Consider the following example: CREATE
TABLE EMP
(EMPNO
INTEGER
CONSTRAINT CHECK_EMPNO
CHECK (EMPNO BETWEEN 100 and 25000),
EMP_ADDRESS
VARCHAR(70),
EMP_TYPE
CHAR(8)
CHECK (EMP_TYPE IN (‘TEMP’,
‘FULLTIME’, ‘CONTRACT’)),
EMP_DEPT
CHAR(3)
NOT NULL WITH DEFAULT,
SALARY
DECIMAL(7,2)
NOT NULL
CONSTRAINT CHECK_SALARY
CHECK (SALARY < 50000.00),
COMMISSION
DECIMAL(7,2),
BONUS
DECIMAL(7,2)
);
The
CREATE statement for the EMP table contains three different check constraints: 1.
The name of the first check constraint for the EMP table is CHECK_EMPNO.
It is defined on the EMPNO column. The
constraint ensures that the EMPNO column can contain values that range from 100
to 25000 (instead of the domain of all valid integers). 2. The second check constraint for this table is on the EMP_TYPE column. This is an example of an unnamed constraint. Though this is possible, it is not recommended. It is best to always provide an explicit constraint name in order to ease identification and administration.
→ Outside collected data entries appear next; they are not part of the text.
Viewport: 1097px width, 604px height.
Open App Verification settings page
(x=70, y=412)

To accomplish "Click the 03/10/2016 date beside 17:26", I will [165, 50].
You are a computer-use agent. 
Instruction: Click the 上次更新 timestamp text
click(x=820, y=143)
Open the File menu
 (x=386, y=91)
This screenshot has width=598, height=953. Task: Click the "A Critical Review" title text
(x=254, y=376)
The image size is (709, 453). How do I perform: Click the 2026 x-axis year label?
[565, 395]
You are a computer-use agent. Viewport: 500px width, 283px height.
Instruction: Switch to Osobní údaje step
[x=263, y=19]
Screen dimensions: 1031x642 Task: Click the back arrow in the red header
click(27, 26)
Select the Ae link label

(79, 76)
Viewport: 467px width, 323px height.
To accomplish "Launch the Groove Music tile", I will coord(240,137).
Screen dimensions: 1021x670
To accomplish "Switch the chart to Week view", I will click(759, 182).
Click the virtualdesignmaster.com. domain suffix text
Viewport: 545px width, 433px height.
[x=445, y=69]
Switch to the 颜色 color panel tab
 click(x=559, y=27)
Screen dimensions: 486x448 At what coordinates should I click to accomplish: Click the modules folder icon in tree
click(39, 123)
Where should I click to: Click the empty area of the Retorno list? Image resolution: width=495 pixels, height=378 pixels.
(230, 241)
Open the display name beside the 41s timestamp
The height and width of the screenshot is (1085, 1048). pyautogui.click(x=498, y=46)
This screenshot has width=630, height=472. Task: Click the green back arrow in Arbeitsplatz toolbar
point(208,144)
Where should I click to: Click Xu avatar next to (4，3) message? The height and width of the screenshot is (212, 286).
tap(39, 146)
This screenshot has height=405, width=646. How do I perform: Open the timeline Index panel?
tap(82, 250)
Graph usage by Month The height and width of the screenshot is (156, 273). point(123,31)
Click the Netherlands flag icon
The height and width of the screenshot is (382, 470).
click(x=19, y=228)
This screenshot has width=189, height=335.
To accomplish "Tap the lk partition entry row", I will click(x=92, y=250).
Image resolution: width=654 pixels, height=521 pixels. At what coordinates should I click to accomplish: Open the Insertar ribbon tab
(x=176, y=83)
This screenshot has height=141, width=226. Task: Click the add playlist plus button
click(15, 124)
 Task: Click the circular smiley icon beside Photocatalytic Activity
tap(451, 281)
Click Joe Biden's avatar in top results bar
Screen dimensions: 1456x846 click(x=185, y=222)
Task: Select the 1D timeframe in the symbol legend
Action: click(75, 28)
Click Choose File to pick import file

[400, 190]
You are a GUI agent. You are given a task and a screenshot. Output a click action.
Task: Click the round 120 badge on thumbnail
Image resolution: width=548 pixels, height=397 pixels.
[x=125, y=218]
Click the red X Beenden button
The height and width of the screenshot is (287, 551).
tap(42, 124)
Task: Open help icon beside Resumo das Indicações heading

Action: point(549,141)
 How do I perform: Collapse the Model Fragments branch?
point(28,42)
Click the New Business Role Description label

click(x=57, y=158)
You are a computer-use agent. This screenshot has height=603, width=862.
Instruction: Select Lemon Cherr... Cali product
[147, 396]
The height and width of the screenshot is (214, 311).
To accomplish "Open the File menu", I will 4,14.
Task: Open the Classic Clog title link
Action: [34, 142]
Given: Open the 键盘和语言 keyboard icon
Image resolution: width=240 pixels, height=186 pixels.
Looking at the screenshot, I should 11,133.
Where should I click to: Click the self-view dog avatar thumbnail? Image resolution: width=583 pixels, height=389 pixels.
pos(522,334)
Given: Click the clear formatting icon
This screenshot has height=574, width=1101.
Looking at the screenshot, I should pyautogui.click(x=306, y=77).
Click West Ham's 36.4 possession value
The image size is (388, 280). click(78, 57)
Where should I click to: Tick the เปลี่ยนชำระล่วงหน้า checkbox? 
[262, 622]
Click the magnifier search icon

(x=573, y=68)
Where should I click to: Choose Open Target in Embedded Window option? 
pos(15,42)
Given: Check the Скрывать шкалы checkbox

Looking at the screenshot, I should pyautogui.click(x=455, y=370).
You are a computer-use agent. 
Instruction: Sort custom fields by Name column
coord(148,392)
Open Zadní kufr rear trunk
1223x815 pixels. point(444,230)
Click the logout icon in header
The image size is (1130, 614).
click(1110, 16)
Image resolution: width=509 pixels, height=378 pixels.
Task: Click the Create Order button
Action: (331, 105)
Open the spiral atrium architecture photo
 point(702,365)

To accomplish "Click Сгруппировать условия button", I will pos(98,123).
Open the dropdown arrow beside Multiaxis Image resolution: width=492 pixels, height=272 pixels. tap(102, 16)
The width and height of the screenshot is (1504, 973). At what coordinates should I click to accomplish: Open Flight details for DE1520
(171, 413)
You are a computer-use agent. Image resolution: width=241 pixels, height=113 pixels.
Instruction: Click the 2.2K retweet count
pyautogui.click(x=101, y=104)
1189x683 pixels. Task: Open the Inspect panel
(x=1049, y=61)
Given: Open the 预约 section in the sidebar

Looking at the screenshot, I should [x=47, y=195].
This specific constraint restricts the values that can be placed into EMP_TYPE as: 'TEMP', 'FULLTIME', and 'CONTRACT'; no other values would be accepted. 3.
The last check constraint on this table is named CHECK_SALARY.
It effectively ensures that no employee can be entered with a salary of
more than $50,000. (Now who would want to work there?) Column
vs. Table Level Constraints The
first check constraint example we reviewed showed a column-level check
constraint. However, check constraints also may be coded at the table-level. A
column-level check constraint is defined in the DDL immediately after the
column. Appropriately enough, a table-level check constraint is defined after
all of the columns of the table have already been defined. It
is quite common for business rules to require access to multiple columns within
a single table. When this situation
occurs, it is wise to code the business rule into a check constraint at the
table-level, instead of at the column level.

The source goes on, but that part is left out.